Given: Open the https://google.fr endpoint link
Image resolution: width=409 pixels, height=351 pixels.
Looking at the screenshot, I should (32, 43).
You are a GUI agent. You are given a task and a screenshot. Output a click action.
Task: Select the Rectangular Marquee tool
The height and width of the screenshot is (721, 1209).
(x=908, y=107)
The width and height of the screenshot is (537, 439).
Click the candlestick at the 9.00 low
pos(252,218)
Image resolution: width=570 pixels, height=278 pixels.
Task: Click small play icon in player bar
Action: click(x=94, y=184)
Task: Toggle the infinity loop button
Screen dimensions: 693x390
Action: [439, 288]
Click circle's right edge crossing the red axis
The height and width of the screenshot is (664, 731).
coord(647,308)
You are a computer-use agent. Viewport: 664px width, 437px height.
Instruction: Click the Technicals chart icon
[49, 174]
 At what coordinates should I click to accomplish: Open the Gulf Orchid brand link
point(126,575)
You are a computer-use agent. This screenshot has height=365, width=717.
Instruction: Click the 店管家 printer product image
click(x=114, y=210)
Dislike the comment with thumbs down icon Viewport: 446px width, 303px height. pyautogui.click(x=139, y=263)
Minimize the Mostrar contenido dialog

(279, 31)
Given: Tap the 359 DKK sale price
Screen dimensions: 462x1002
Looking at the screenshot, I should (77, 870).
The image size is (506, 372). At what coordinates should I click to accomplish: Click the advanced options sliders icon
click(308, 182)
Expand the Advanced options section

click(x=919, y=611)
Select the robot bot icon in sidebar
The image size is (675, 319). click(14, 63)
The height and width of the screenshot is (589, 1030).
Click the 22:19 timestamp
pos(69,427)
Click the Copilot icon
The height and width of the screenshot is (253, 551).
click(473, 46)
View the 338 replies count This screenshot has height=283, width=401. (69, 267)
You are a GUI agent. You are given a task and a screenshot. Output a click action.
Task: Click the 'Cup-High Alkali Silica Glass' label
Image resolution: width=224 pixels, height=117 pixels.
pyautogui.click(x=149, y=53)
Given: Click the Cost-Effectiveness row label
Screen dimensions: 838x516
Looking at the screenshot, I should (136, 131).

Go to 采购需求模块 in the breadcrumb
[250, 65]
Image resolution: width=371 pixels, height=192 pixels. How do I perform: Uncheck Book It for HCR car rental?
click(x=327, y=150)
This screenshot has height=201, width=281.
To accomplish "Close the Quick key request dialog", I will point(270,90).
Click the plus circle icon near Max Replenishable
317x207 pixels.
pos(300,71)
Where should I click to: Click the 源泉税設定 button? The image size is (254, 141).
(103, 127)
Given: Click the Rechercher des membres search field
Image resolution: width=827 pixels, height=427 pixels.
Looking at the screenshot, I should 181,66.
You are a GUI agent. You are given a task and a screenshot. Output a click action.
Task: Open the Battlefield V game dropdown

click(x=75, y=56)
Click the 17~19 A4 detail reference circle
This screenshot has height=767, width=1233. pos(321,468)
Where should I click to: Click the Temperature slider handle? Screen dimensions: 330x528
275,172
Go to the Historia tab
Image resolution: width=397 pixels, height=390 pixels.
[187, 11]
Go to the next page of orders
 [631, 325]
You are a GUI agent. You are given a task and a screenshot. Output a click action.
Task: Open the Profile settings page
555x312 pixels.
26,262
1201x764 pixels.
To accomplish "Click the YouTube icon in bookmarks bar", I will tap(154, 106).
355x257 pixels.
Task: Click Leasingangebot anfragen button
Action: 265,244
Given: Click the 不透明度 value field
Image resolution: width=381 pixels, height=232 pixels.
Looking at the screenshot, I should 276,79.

━━━━━━━━

How to complete this task: Write out exactly the lines above from the line with "Dislike the comment" through the line with "Given: Tap the 359 DKK sale price", both of them included, and leave out all other lines.

Written answer:
Dislike the comment with thumbs down icon Viewport: 446px width, 303px height. pyautogui.click(x=139, y=263)
Minimize the Mostrar contenido dialog

(279, 31)
Given: Tap the 359 DKK sale price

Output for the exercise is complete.